Su reunión privada con Macron, había adelantado, "será una ocasión para hablar de las relaciones entre Canadá y Francia, que van muy bien, pero también para destacar (...) los desafíos que enfrentaremos en el G7, a fin de asegurarnos estar en el mismo tono".

Orden económico "atacado" 

La UE y Canadá habían sido originalmente exceptuados de los aranceles al aluminio y acero, pero Trump puso fin a esa exención la semana pasada.

Desde entonces, Trudeau, Macron y otros líderes europeos endurecieron su tono, lamentando lo que ven como un creciente proteccionismo estadounidense.

"El orden económico mundial está siendo atacado", comentó el ministro canadiense de Comercio Exterior, François Philippe Champagne.

En Washington, el asesor económico de Trump Larry Kudlow calificó la disputa comercial como una "pelea familiar" que "se puede resolver", pero aclaró que su gobierno hará "lo que sea necesario para proteger a Estados Unidos, sus negocios y su fuerza laboral".

Macron, que había establecido un inesperado vínculo con Trump, se negó a catalogar su última conversación con el líder estadounidense, pero fuentes de la Casa Blanca filtraron a los medios que había sido "terrible".

Aún así, el líder francés se comprometió a tener una "discusión productiva y franca con el presidente Trump en el G7".

En tanto Trudeau, que ha sido cordial con Trump, dijo en marzo que había recibido garantías de que Canadá sería exceptuado de las medidas arancelarias.

Pero todo eso cambió con el anuncio de la semana pasada, y Trudeau reaccionó gravando unos 12.900 millones de dólares en bienes estadounidenses

Washington y Ottawa también están estancados en las negociaciones sobre el futuro de su Tratado de Libre Comercio de América del Norte (TLCAN), que incluye a México.

Canadá ha rechazado "por ahora" una propuesta de la Casa Blanca para hacer nuevos acuerdos comerciales por separado con Canadá y con México.

Trudeau y Macron se ven como aliados naturales en un mundo cada vez más configurado por el nacionalismo de derecha. Ese vínculo solo debería crecer antes del G7 en Quebec.

Según una declaración conjunta, los líderes establecieron la creación de un grupo de trabajo internacional para promover la investigación en inteligencia artificial, así como una nueva alianza de defensa.

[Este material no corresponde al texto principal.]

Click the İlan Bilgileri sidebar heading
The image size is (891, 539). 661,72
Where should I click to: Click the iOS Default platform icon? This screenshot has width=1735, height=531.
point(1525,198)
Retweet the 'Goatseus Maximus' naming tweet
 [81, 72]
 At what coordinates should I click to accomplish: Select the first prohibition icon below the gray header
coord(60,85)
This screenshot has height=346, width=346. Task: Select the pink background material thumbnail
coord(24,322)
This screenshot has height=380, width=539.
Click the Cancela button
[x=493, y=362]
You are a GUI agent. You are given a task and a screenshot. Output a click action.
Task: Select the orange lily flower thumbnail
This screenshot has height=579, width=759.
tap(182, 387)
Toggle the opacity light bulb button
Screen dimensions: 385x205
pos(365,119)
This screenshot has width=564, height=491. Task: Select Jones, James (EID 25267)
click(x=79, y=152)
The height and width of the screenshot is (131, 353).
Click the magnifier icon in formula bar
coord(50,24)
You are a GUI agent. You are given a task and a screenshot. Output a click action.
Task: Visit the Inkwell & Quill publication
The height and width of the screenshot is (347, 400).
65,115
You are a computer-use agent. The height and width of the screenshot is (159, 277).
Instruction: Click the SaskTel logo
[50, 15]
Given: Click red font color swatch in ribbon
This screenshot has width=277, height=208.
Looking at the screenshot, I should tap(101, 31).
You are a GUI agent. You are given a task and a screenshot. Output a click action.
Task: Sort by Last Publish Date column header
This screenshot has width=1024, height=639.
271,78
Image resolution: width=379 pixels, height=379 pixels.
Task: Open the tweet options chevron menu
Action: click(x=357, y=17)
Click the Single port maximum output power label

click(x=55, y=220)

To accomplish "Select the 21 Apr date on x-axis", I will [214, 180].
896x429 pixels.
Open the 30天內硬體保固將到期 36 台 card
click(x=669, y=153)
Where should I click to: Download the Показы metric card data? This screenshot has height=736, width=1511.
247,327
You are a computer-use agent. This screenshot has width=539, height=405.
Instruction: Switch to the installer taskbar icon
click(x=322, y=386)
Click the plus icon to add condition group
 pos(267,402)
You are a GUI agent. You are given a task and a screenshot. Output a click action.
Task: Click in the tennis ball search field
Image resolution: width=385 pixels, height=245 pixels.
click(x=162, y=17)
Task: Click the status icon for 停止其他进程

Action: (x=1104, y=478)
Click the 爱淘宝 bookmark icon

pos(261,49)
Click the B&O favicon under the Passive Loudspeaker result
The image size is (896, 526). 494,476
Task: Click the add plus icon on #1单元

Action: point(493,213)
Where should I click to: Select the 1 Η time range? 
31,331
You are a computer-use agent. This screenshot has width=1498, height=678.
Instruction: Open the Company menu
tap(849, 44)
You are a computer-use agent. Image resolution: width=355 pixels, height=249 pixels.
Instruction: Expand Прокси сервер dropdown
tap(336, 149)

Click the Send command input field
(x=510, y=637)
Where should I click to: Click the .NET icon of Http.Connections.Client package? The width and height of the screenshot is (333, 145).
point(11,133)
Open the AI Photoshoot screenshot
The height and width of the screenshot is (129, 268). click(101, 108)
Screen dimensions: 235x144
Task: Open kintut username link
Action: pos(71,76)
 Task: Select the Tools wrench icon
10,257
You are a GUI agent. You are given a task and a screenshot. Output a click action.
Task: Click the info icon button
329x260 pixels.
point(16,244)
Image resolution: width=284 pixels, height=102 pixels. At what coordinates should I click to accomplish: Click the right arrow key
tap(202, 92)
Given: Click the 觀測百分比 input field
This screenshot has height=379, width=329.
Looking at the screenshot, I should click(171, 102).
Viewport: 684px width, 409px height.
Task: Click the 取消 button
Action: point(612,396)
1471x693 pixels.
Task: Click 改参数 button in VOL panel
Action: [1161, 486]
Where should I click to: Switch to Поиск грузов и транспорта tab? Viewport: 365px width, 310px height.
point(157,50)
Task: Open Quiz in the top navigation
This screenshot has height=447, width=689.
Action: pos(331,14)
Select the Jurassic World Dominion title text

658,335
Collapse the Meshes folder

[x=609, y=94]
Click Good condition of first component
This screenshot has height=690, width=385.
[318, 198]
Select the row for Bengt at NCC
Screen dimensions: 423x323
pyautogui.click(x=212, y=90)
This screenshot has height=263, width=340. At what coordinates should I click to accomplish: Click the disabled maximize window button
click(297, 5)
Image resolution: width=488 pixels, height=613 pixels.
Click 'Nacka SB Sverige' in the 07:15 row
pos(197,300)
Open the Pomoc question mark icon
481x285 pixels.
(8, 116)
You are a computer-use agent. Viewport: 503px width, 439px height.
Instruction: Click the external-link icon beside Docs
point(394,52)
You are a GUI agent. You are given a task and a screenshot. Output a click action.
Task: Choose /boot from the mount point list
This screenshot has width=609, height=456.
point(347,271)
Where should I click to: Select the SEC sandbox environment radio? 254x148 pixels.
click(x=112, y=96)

El Consejo franco-canadiense para la cooperación en materia de defensa se reunirá a fin de año y buscará impulsar la cooperación entre sus respectivas fuerzas armadas, incluida la realización de operaciones militares conjuntas y la asociación en misiones de la ONU.

Foco en el comercio

La cumbre del G7 del viernes y sábado en La Malbaie, un pequeño pueblo a 140 kilómetros de Quebec, reunirá a los líderes de Gran Bretaña, Canadá, Francia, Alemania, Italia, Japón y Estados Unidos.

Trudeau esperaba poner el foco en el empleo, las preocupaciones de seguridad, la limpieza de los océanos y el empoderamiento de las mujeres, pero funcionarios han admitido que es probable que la agenda de las siete mayores economías del mundo sea acaparada por las disputas comerciales.

"Creo que es justo esperar que cualquier discusión sobre la economía global (...) en el entorno actual se convierta rápidamente en una discusión sobre el comercio", dijo un alto funcionario canadiense.

Los otros seis miembros del G7 esperan encontrar un terreno común con Trump, pero están preparados para enfrentarse al proteccionismo estadounidense.